** Task goal **
In the material below, transcribe every line from the first through the line holding "Task: Open the settings", exactly, and stop after that line.

** Records provided **
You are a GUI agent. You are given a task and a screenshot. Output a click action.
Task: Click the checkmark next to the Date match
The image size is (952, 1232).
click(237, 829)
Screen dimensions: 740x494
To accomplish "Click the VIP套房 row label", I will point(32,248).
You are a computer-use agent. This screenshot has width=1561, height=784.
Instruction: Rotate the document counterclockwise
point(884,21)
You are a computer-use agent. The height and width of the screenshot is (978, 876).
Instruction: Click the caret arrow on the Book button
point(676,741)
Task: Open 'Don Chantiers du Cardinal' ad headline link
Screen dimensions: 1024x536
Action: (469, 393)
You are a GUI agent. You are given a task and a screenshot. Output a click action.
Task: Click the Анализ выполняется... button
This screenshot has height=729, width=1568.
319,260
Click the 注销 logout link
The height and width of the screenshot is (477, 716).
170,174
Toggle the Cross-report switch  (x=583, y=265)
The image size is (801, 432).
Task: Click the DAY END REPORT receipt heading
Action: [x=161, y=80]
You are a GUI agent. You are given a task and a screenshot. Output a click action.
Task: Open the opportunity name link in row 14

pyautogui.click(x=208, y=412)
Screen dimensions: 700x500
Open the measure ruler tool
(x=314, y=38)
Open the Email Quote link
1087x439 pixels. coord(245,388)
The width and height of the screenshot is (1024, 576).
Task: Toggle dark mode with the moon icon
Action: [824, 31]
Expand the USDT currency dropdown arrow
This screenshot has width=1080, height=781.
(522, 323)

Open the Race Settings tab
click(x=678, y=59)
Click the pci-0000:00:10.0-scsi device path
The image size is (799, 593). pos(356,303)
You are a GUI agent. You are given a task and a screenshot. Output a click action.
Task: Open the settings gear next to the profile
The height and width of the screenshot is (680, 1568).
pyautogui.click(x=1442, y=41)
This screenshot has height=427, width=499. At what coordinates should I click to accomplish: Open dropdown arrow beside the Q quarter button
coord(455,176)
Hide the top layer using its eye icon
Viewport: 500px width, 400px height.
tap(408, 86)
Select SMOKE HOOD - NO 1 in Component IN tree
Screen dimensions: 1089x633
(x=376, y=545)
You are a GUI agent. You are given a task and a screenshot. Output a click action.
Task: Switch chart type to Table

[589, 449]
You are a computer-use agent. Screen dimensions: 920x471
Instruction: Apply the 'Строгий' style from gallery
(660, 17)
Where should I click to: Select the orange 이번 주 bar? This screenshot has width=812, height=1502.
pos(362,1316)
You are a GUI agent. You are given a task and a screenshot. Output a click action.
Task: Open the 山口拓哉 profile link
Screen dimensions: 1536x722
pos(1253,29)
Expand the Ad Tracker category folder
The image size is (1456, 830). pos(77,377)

** Reply to the task **
You are a GUI agent. You are given a task and a screenshot. Output a click action.
Task: Click the checkmark next to the Date match
The image size is (952, 1232).
click(237, 829)
Screen dimensions: 740x494
To accomplish "Click the VIP套房 row label", I will point(32,248).
You are a computer-use agent. This screenshot has width=1561, height=784.
Instruction: Rotate the document counterclockwise
point(884,21)
You are a computer-use agent. The height and width of the screenshot is (978, 876).
Instruction: Click the caret arrow on the Book button
point(676,741)
Task: Open 'Don Chantiers du Cardinal' ad headline link
Screen dimensions: 1024x536
Action: (469, 393)
You are a GUI agent. You are given a task and a screenshot. Output a click action.
Task: Click the Анализ выполняется... button
This screenshot has height=729, width=1568.
319,260
Click the 注销 logout link
The height and width of the screenshot is (477, 716).
170,174
Toggle the Cross-report switch  (x=583, y=265)
The image size is (801, 432).
Task: Click the DAY END REPORT receipt heading
Action: [x=161, y=80]
You are a GUI agent. You are given a task and a screenshot. Output a click action.
Task: Open the opportunity name link in row 14

pyautogui.click(x=208, y=412)
Screen dimensions: 700x500
Open the measure ruler tool
(x=314, y=38)
Open the Email Quote link
1087x439 pixels. coord(245,388)
The width and height of the screenshot is (1024, 576).
Task: Toggle dark mode with the moon icon
Action: [824, 31]
Expand the USDT currency dropdown arrow
This screenshot has width=1080, height=781.
(522, 323)

Open the Race Settings tab
click(x=678, y=59)
Click the pci-0000:00:10.0-scsi device path
The image size is (799, 593). pos(356,303)
You are a GUI agent. You are given a task and a screenshot. Output a click action.
Task: Open the settings gear next to the profile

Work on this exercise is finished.